[MATERIAL SHOWN]
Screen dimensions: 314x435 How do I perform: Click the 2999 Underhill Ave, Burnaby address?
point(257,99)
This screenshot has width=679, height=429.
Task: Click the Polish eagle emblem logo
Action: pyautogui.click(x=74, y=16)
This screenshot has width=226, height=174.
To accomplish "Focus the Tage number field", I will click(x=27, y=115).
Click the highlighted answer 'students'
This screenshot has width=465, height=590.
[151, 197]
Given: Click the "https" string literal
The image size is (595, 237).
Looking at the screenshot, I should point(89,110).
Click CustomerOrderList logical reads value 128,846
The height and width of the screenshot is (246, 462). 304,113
[/MATERIAL SHOWN]
[MATERIAL SHOWN]
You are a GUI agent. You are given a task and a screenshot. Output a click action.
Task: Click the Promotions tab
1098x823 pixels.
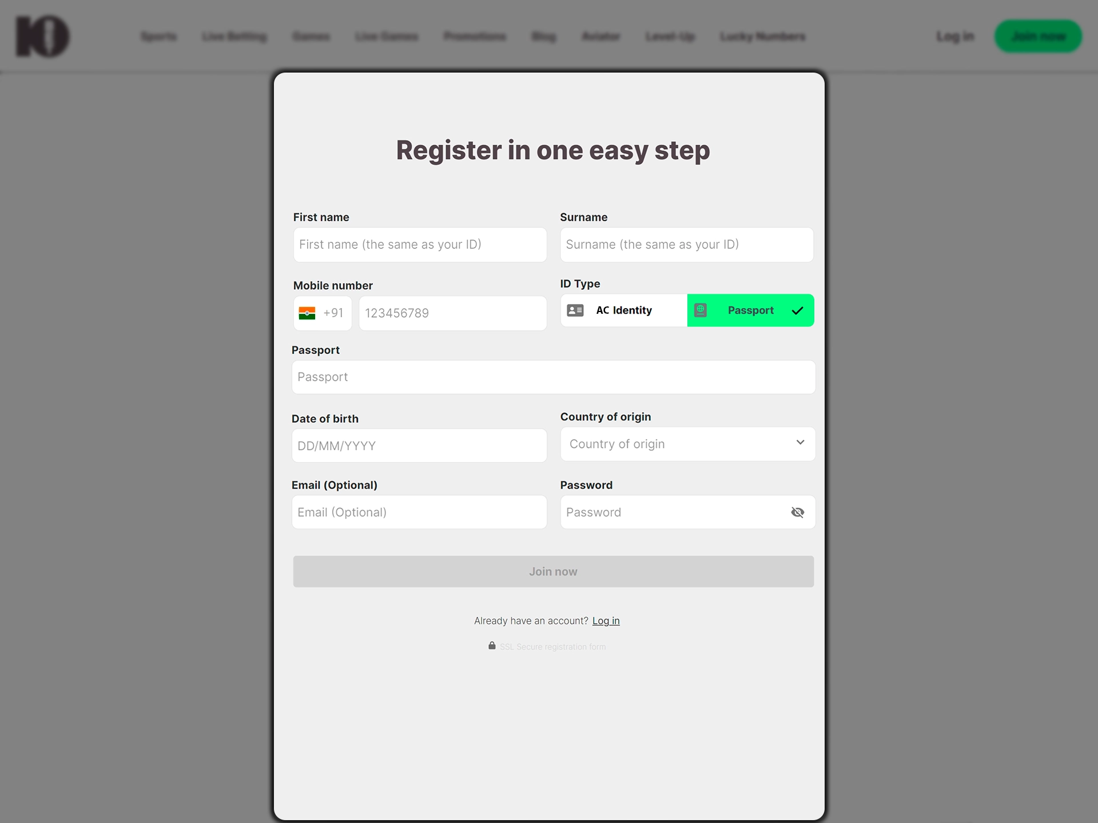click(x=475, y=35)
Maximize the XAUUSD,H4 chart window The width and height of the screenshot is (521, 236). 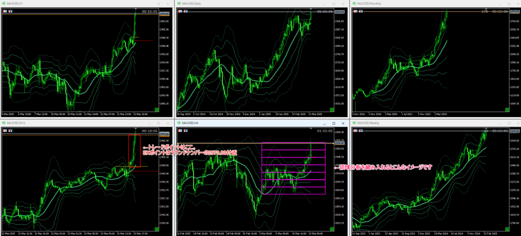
[/MATERIAL SHOWN]
[MATERIAL SHOWN]
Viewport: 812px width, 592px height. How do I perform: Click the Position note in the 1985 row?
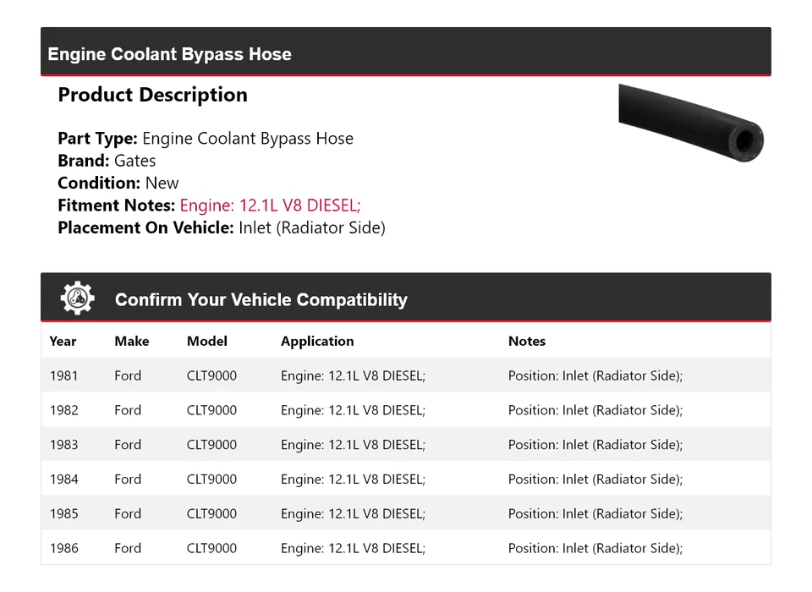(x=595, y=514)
[/MATERIAL SHOWN]
In the listing above, find the line with "You are a GUI" and the line with "Maximize the XAUUSD,H4". Set down both and every line between them, minus the pictures.

**OUTPUT OF THE EXERCISE**
You are a GUI agent. You are given a task and a screenshot. Output a click action.
Task: Click the Promotions tab
1098x823 pixels.
click(x=475, y=35)
Maximize the XAUUSD,H4 chart window The width and height of the screenshot is (521, 236). 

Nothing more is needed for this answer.